=== YOUR ASSIGNMENT ===
Please output the entries that follow exactly, without a single image.

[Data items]
___

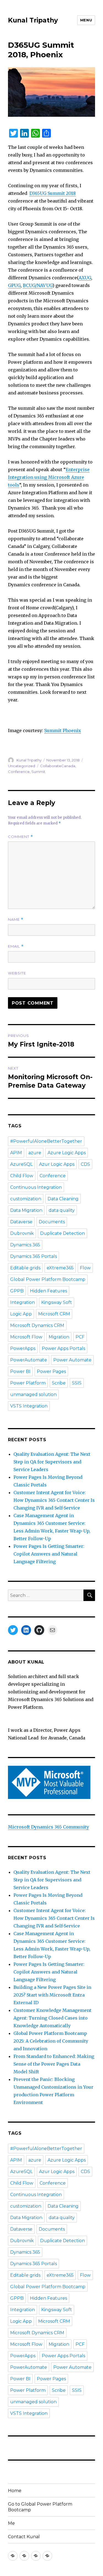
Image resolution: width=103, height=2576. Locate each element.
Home (14, 2490)
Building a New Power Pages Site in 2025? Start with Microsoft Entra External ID (52, 1994)
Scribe (59, 1383)
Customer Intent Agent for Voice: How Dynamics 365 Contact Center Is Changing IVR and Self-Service (54, 1500)
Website (17, 973)
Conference (19, 771)
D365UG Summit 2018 (52, 193)
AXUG (85, 277)
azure (34, 1152)
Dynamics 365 (25, 1244)
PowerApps (22, 1348)
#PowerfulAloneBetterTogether (46, 1141)
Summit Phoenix (62, 730)
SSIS (77, 1383)
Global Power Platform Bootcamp (47, 1279)
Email (16, 946)
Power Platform (28, 1383)
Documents (52, 1221)
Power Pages (51, 1371)
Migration (59, 1337)
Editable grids (25, 1267)
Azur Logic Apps (56, 1164)
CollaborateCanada (57, 766)
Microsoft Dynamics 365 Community (48, 1827)
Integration (22, 1302)
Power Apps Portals (63, 1348)
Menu (86, 20)
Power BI (20, 1371)
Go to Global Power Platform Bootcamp (40, 2506)
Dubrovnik (22, 1233)
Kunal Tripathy (33, 20)
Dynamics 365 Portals (33, 1256)
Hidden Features (48, 1290)
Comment (20, 836)
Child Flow (21, 1175)
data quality (62, 1210)
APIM (16, 1152)
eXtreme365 (60, 1267)
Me (11, 2523)
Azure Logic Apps (67, 1152)
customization (25, 1198)
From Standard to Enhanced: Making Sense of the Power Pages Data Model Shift (53, 2064)
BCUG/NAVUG (37, 285)
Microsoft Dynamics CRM (37, 1325)
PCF (80, 1337)
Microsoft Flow (26, 1337)
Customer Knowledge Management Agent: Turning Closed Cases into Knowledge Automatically (52, 2018)
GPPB (17, 1290)
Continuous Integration (36, 1187)
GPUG (14, 285)
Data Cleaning (63, 1198)
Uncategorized (21, 766)
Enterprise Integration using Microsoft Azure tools (49, 477)
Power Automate (72, 1360)
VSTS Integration (29, 1406)
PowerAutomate (28, 1360)
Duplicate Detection (62, 1233)
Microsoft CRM (54, 1314)
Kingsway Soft (56, 1302)
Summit (38, 771)
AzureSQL (21, 1164)
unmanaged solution (33, 1394)
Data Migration (26, 1210)
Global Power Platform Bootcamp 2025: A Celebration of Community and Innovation (50, 2041)
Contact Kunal (24, 2536)
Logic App (21, 1314)
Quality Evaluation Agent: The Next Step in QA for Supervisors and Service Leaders (51, 1461)
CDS (85, 1164)
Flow (85, 1267)
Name (15, 919)
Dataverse (21, 1221)
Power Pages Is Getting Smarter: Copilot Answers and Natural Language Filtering (48, 1553)
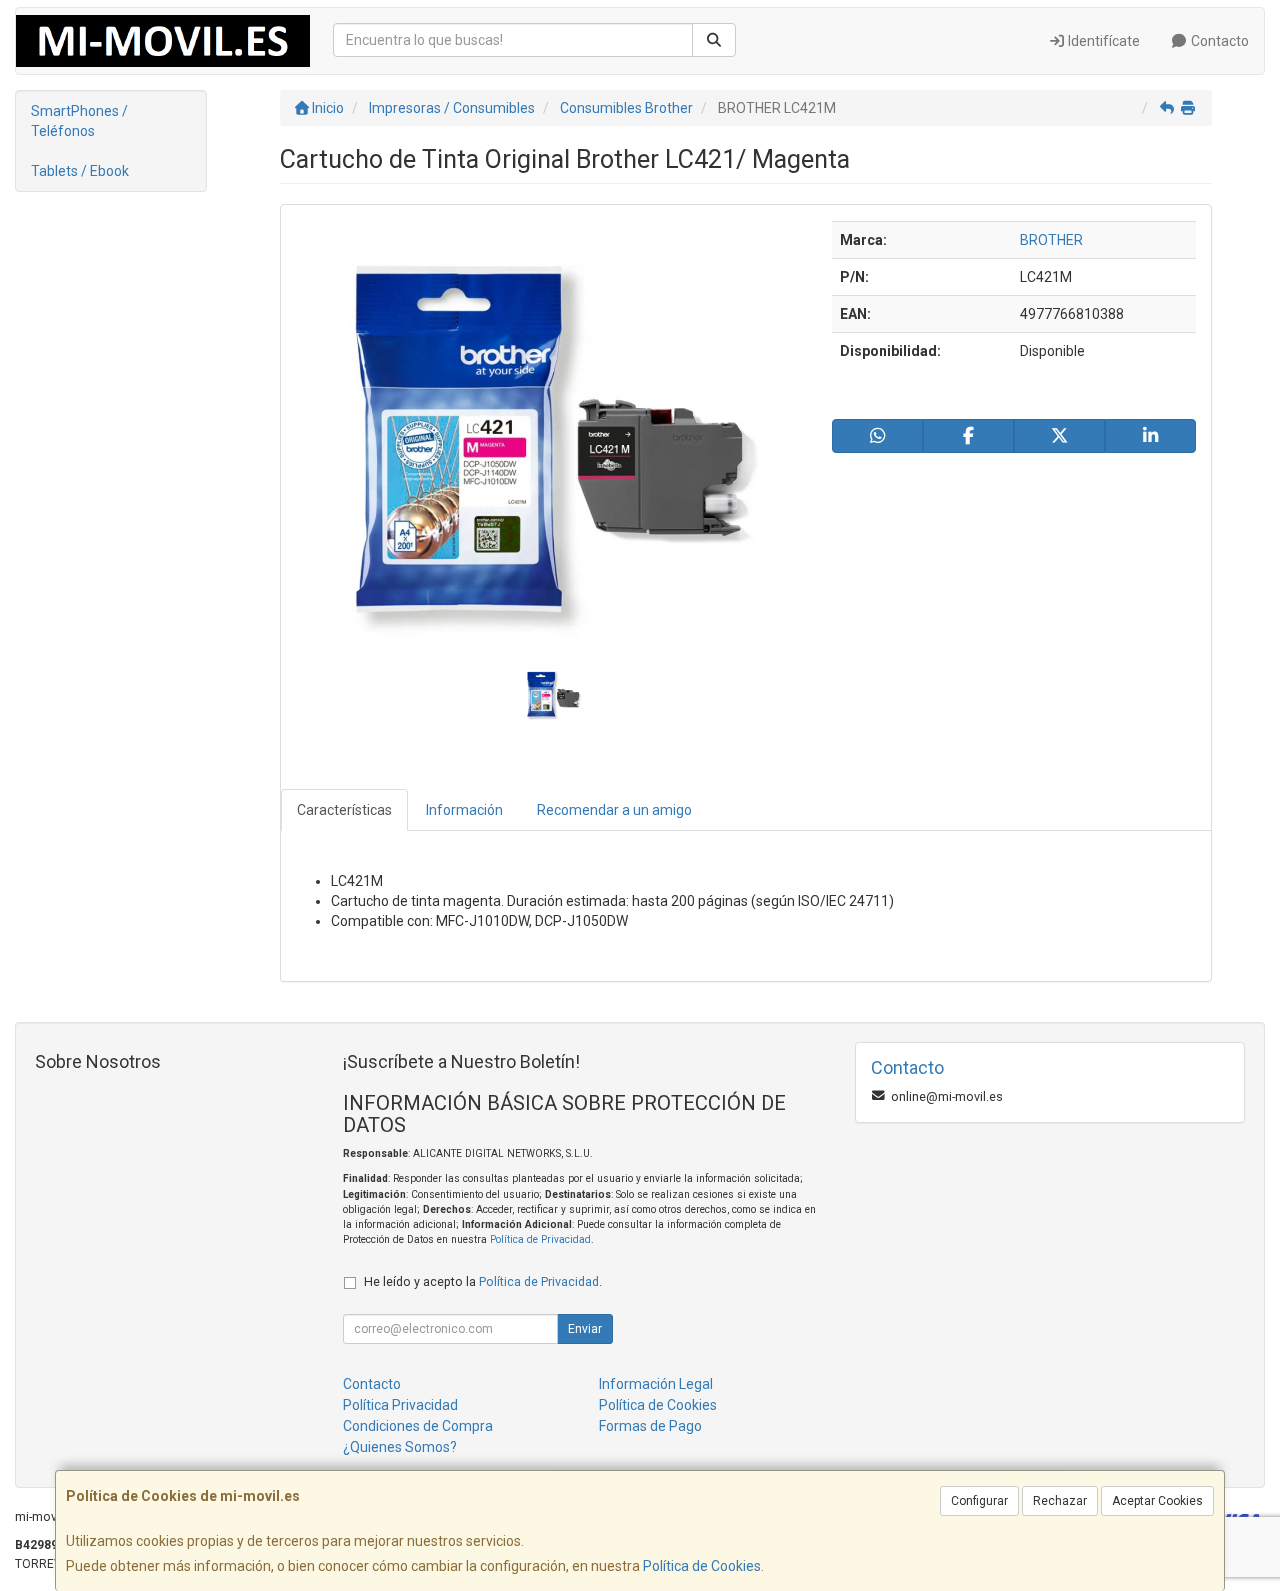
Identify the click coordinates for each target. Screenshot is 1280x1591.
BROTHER (1051, 240)
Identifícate (1102, 41)
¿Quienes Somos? (400, 1447)
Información (464, 810)
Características (344, 810)
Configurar (979, 1501)
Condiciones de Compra (418, 1426)
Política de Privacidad (540, 1239)
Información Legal (656, 1384)
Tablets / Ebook (80, 171)
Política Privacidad (400, 1405)
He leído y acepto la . (483, 1281)
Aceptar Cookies (1157, 1501)
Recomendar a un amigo (614, 810)
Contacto (1218, 41)
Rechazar (1060, 1501)
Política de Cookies (702, 1566)
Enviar (585, 1329)
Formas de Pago (650, 1426)
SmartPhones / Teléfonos (79, 121)
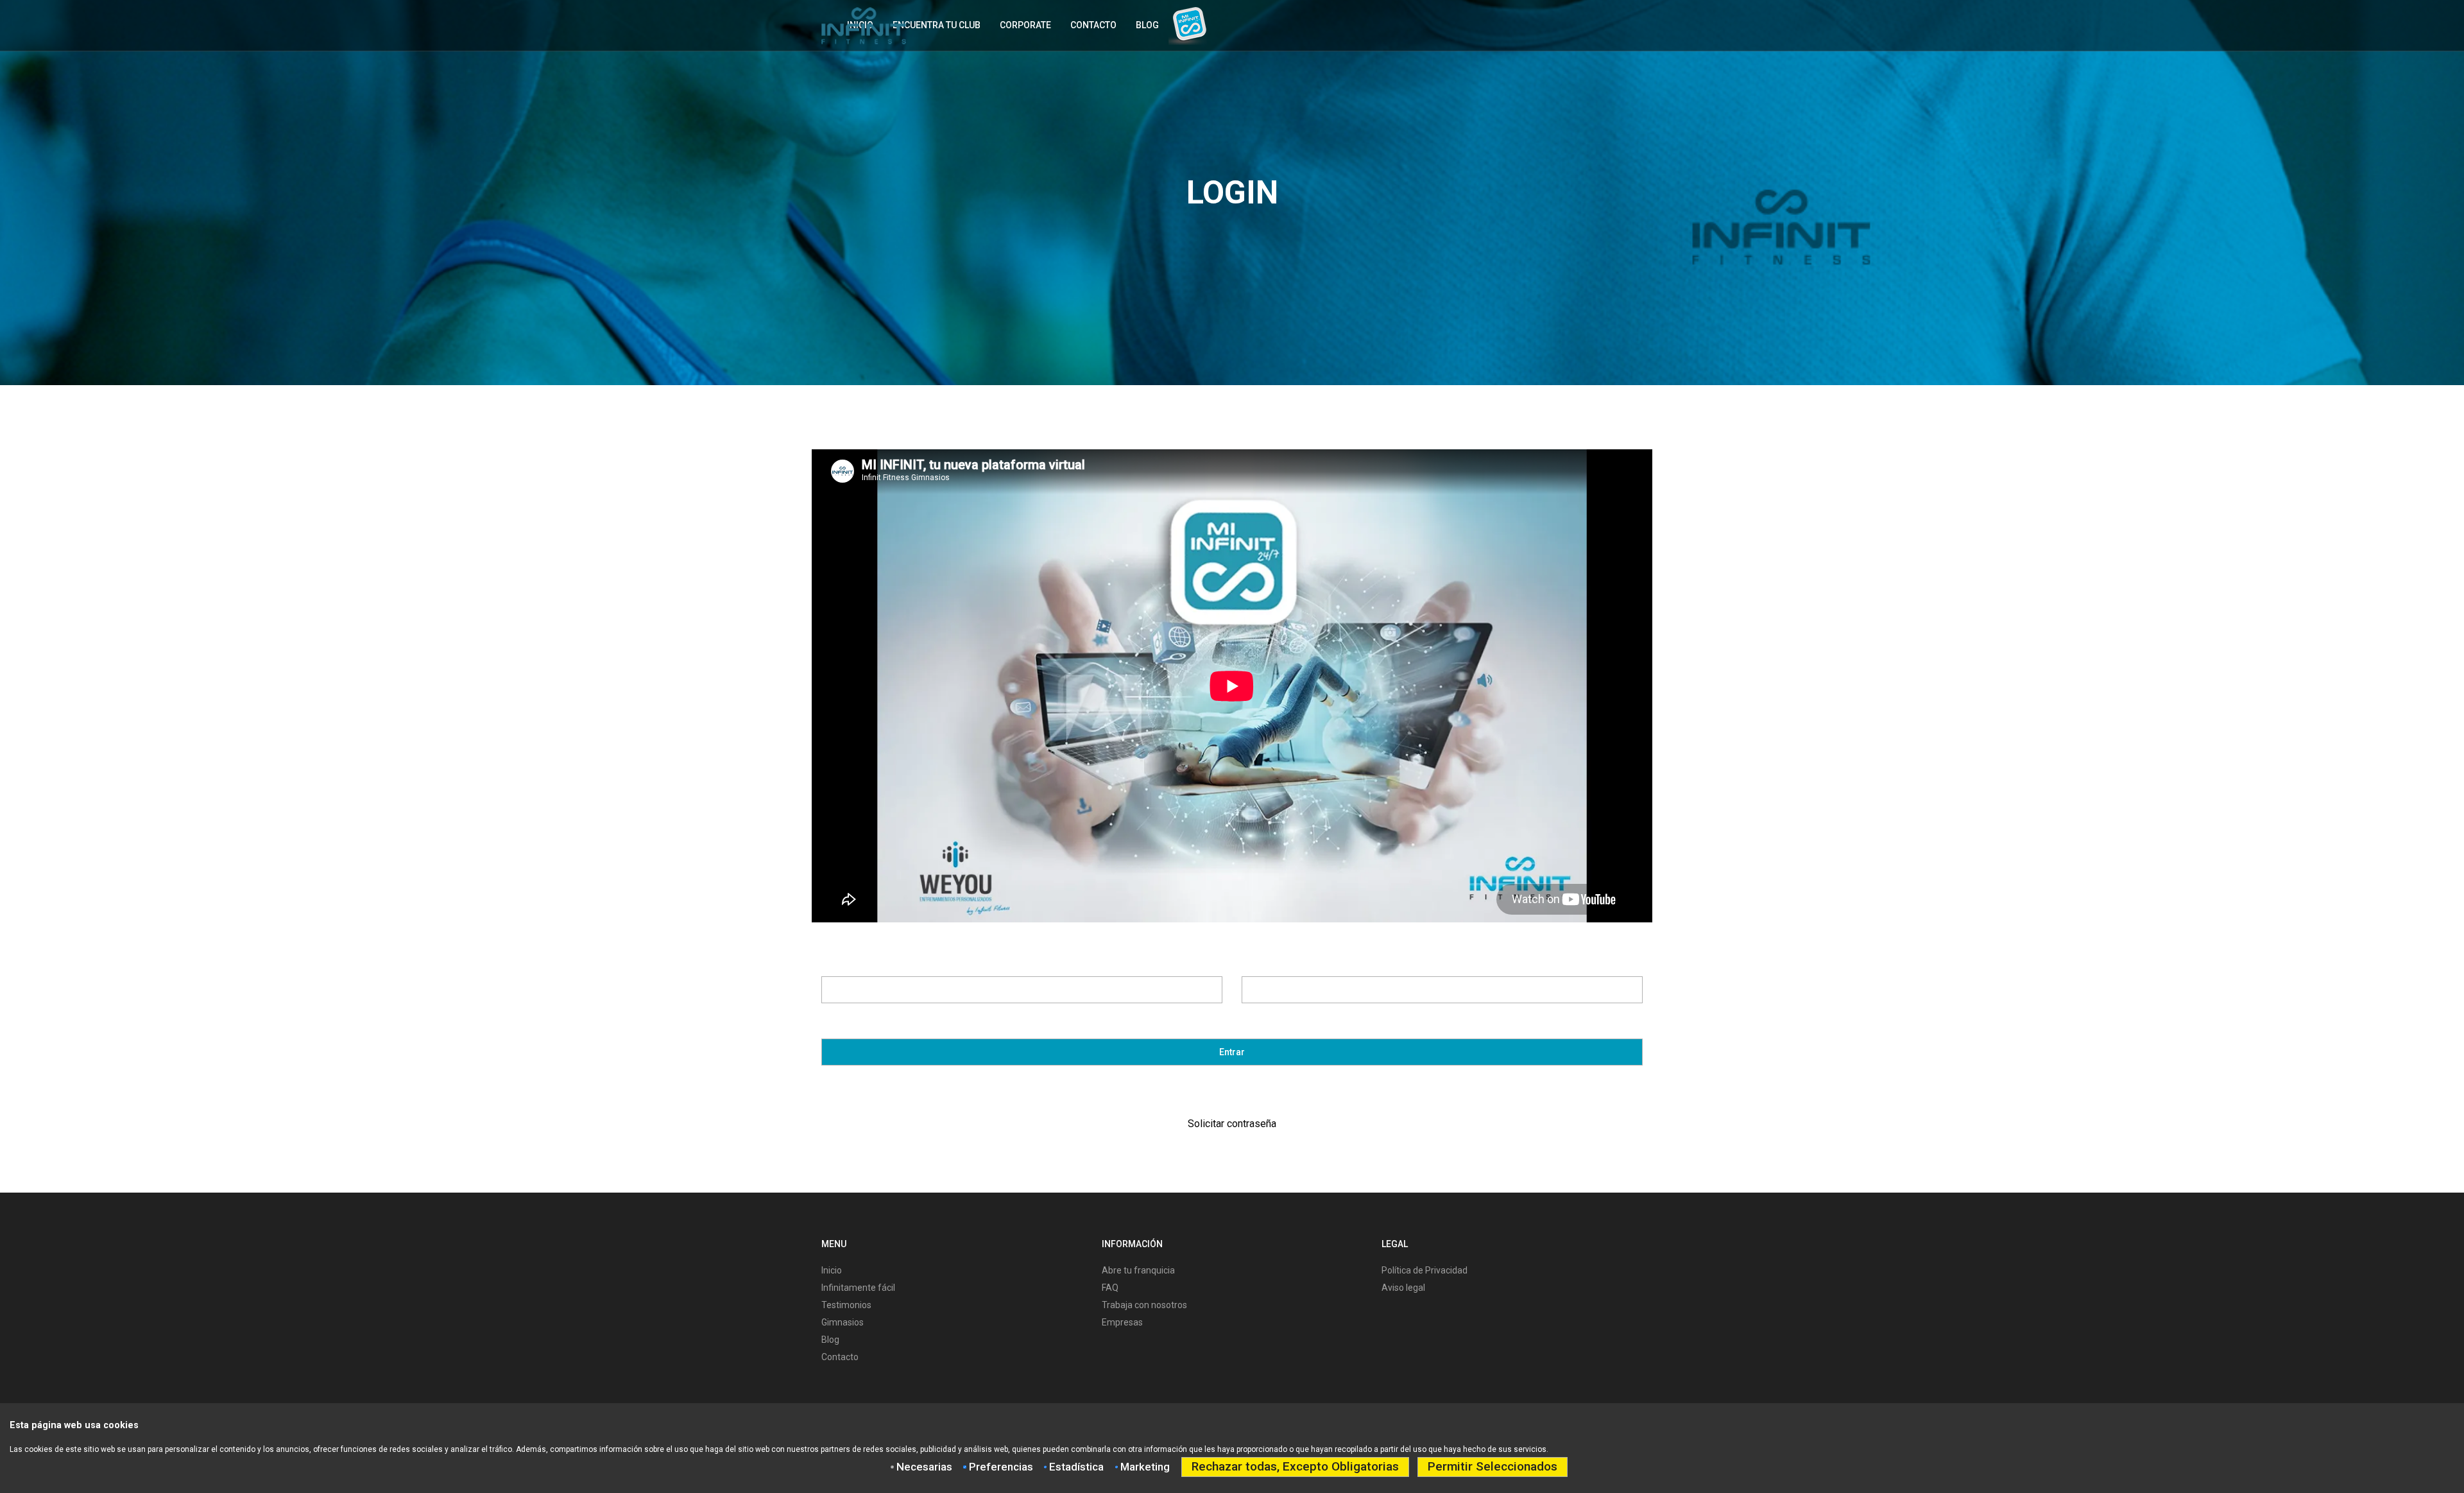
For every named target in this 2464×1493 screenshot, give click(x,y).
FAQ (1110, 1287)
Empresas (1122, 1322)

___

=== PROBLEM SOLUTION ===
Image resolution: width=103, height=2576. Locate each element.
Home (14, 2490)
Building a New Power Pages Site in 2025? Start with Microsoft Entra External ID (52, 1994)
Scribe (59, 1383)
Customer Intent Agent for Voice: How Dynamics 365 Contact Center Is Changing IVR and Self-Service (54, 1500)
Website (17, 973)
Conference (19, 771)
D365UG Summit 2018 (52, 193)
AXUG (85, 277)
azure (34, 1152)
Dynamics 365 (25, 1244)
PowerApps (22, 1348)
#PowerfulAloneBetterTogether (46, 1141)
Summit Phoenix (62, 730)
SSIS (77, 1383)
Global Power Platform Bootcamp (47, 1279)
Email (16, 946)
Power Platform (28, 1383)
Documents (52, 1221)
Power Pages (51, 1371)
Migration (59, 1337)
Editable grids (25, 1267)
Azur Logic Apps (56, 1164)
CollaborateCanada (57, 766)
Microsoft Dynamics 365 Community (48, 1827)
Integration (22, 1302)
Power Apps Portals (63, 1348)
Menu (86, 20)
Power BI (20, 1371)
Go to Global Power Platform Bootcamp (40, 2506)
Dubrovnik (22, 1233)
Kunal Tripathy (33, 20)
Dynamics 365 Portals (33, 1256)
Hidden Features (48, 1290)
Comment (20, 836)
Child Flow (21, 1175)
data quality (62, 1210)
APIM (16, 1152)
eXtreme365 (60, 1267)
Me (11, 2523)
Azure Logic Apps (67, 1152)
customization (25, 1198)
From Standard to Enhanced: Making Sense of the Power Pages Data Model Shift (53, 2064)
BCUG/NAVUG (37, 285)
Microsoft Dynamics CRM (37, 1325)
PCF (80, 1337)
Microsoft Flow (26, 1337)
Customer Knowledge Management Agent: Turning Closed Cases into Knowledge Automatically (52, 2018)
GPPB (17, 1290)
Continuous Integration (36, 1187)
GPUG (14, 285)
Data Cleaning (63, 1198)
Uncategorized (21, 766)
Enterprise Integration using Microsoft Azure tools (49, 477)
Power Automate (72, 1360)
VSTS Integration (29, 1406)
PowerAutomate (28, 1360)
Duplicate Detection (62, 1233)
Microsoft CRM (54, 1314)
Kingsway Soft (56, 1302)
Summit (38, 771)
AzureSQL (21, 1164)
unmanaged solution (33, 1394)
Data Migration (26, 1210)
Global Power Platform Bootcamp 2025: A Celebration of Community and Innovation (50, 2041)
Contact Kunal (24, 2536)
Logic App (21, 1314)
Quality Evaluation Agent: The Next Step in QA for Supervisors and Service Leaders (51, 1461)
CDS (85, 1164)
Flow (85, 1267)
Name (15, 919)
Dataverse (21, 1221)
Power Pages Is Getting Smarter: Copilot Answers and Natural Language Filtering (48, 1553)
Identify the click coordinates for each target. Screenshot is 1280x1591.
BROTHER (1051, 240)
Identifícate (1102, 41)
¿Quienes Somos? (400, 1447)
Información (464, 810)
Características (344, 810)
Configurar (979, 1501)
Condiciones de Compra (418, 1426)
Política de Privacidad (540, 1239)
Información Legal (656, 1384)
Tablets / Ebook (80, 171)
Política Privacidad (400, 1405)
He leído y acepto la . (483, 1281)
Aceptar Cookies (1157, 1501)
Recomendar a un amigo (614, 810)
Contacto (1218, 41)
Rechazar (1060, 1501)
Política de Cookies (702, 1566)
Enviar (585, 1329)
Formas de Pago (650, 1426)
SmartPhones / Teléfonos (79, 121)
For every named target in this 2464×1493 screenshot, give click(x,y).
FAQ (1110, 1287)
Empresas (1122, 1322)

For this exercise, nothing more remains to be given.